4. Ban “fair” from your vocabulary
Relationship is a win-win game only when both parties are playing together. When competition gets on the way and the urgency for revenge appears and that’s when its time to blow the whistle. “You did this, now it’s my turn to that”. Every person has their values and standards. It’s unreasonable to expect the other to act in the way you would. Being honest and open about your emotion and feelings is way more effective to connect your need for understanding than blaming the other or acting based on retaliation.
5. Detached reality from expectations
When sharing your feelings using NVC you’ll notice how hard it is to find your own needs and emotions to express yourself without blaming on the other. The challenge of practicing NVC leads you to get in touch with your one self.
“I wish we would hug me in public as a gesture of how much he loves me”, that’s your expectation talking for you. Before your mind goes far deep into the idea that “he might be embarrassed of me” or “He might not even loves me”, remember that each person has their own love language. How about you hugging him in public ans showing some love?
This process will help you to drawn the line that separates you from your partner. Once you can see this space clearly you’ll finally be able to detached reality from your expectations and projections.
6. Be patient and stay in the moment
A 47 year-married couple once told me that the secret for a good marriage is: “Whenever one is mad, the other is calm”. The same concept is shared in the book The Truth — An Uncomfortable Book about Relationships, by Neil Strauss.

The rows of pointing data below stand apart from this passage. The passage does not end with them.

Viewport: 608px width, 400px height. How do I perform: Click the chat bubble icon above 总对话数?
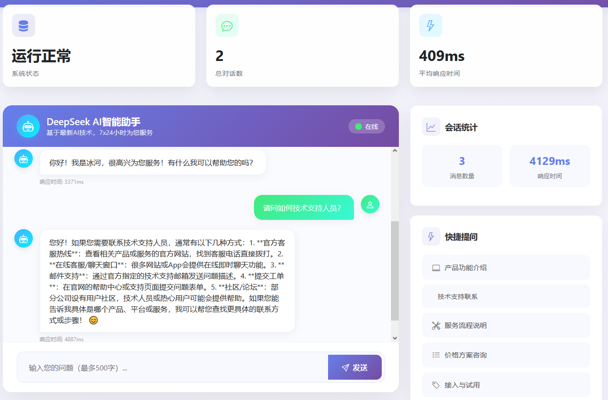coord(227,25)
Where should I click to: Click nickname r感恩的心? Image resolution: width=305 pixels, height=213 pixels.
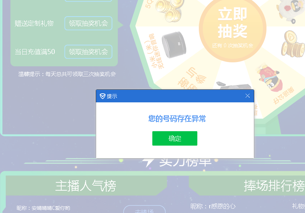(x=222, y=207)
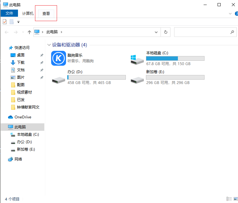Open the 办公 (D:) drive icon
This screenshot has width=238, height=203.
(x=59, y=80)
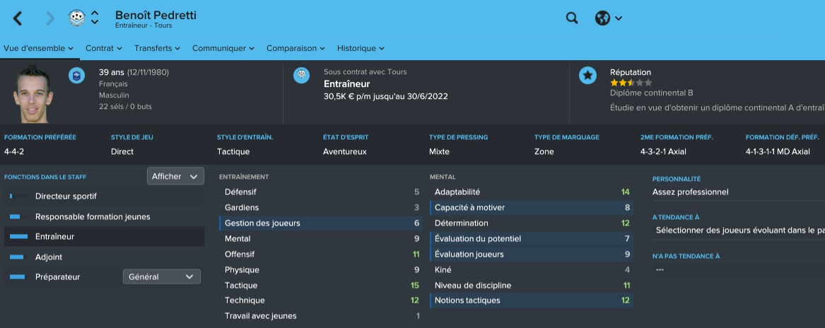Select the Directeur sportif role row
Image resolution: width=825 pixels, height=328 pixels.
pyautogui.click(x=104, y=197)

All of us have traumas and wounds and they build three egos states in our life: wounded child (sentiment of worthless, needy or out of control); the adapted adolescent (arrogant, needless and hyper-controlling); and, finally, the functional adult. The one that can communicate needs, who is honest and self-aware and who is esteemed from within.

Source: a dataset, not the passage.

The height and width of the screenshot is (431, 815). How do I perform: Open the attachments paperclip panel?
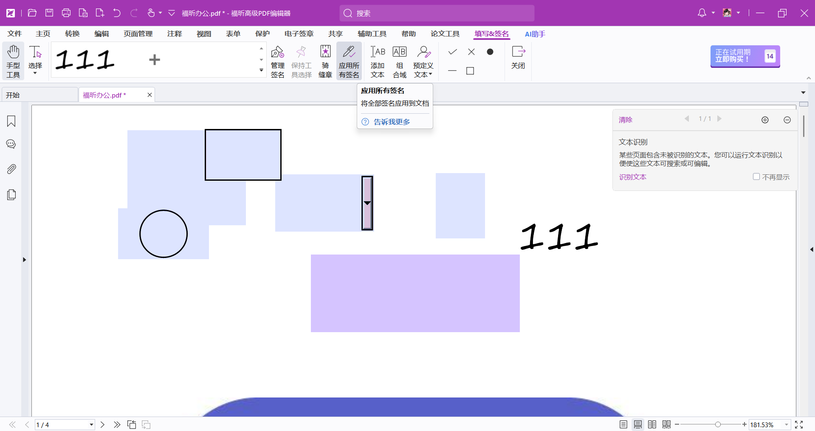coord(11,169)
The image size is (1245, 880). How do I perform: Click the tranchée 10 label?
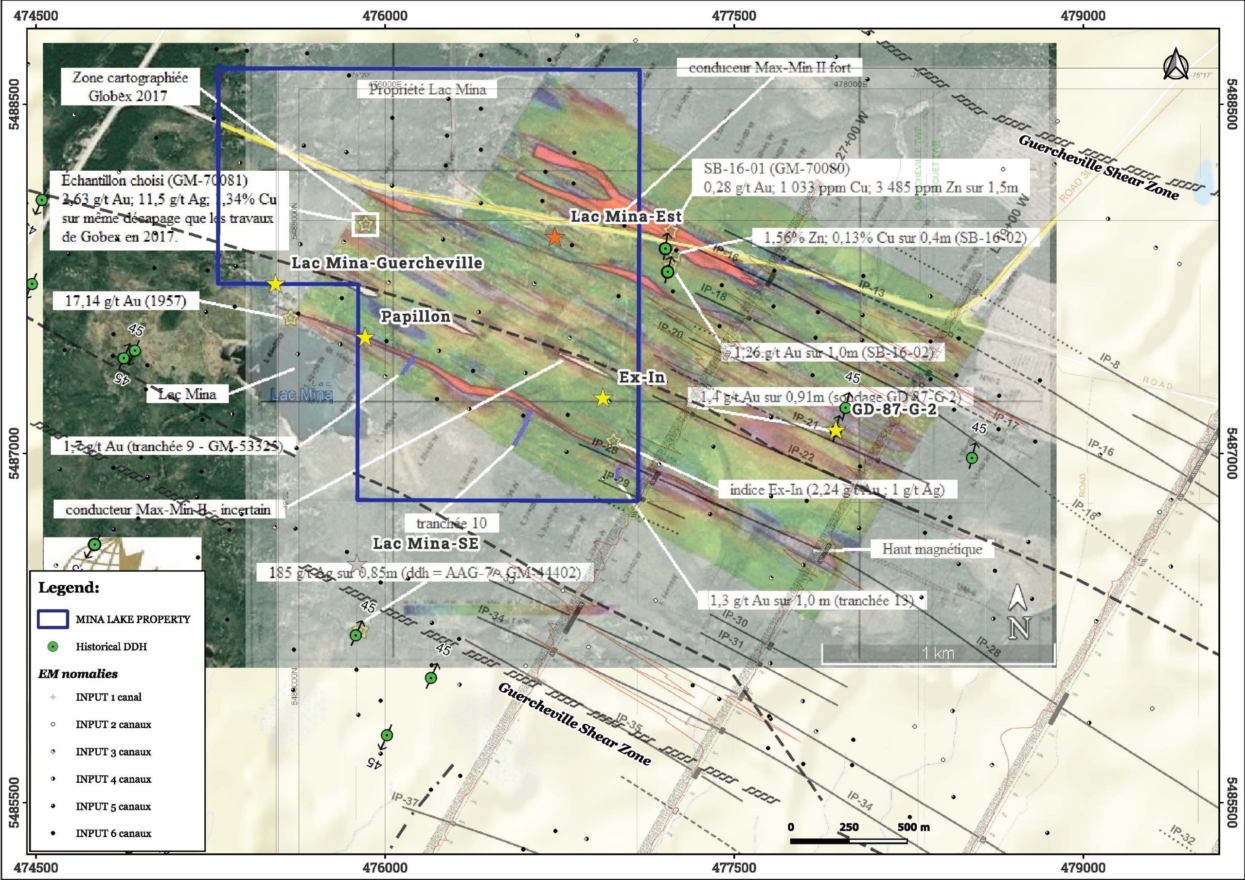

Accordingly to Strauss, when one person shuts down or throws a fit the other needs to stay in the adult ego state. If both people descend to the wounded child or adapted adolescent, that’s when all the forces of relationships drama and destruction are unleashed.
7. Let the body talk
How many times you watched a scene of a couple fighting and solving their problems having sex and you thought to yourself: “I wish we could do that!”. Well, a lot of times finding the best way to communicate is so hard that the best option is to shut up and feel the intention for connection. Oftentimes, the best way to access that is letting your body talk, whether if is dancing, massaging, practicing Orgasmic Meditation or a simple and honest hug (my favorite!). There are many ways to access love, some are so obscure that almost sound like a secret, a mystery to be solve, but the common denominator is always the desire to be connected. That’s why is important for you to explore yourself and find out what works or not for you and your partner. Mindful Loving is about communication, acceptance and being present. It’s also an every-day practice. So, hands on! Go get your happy life!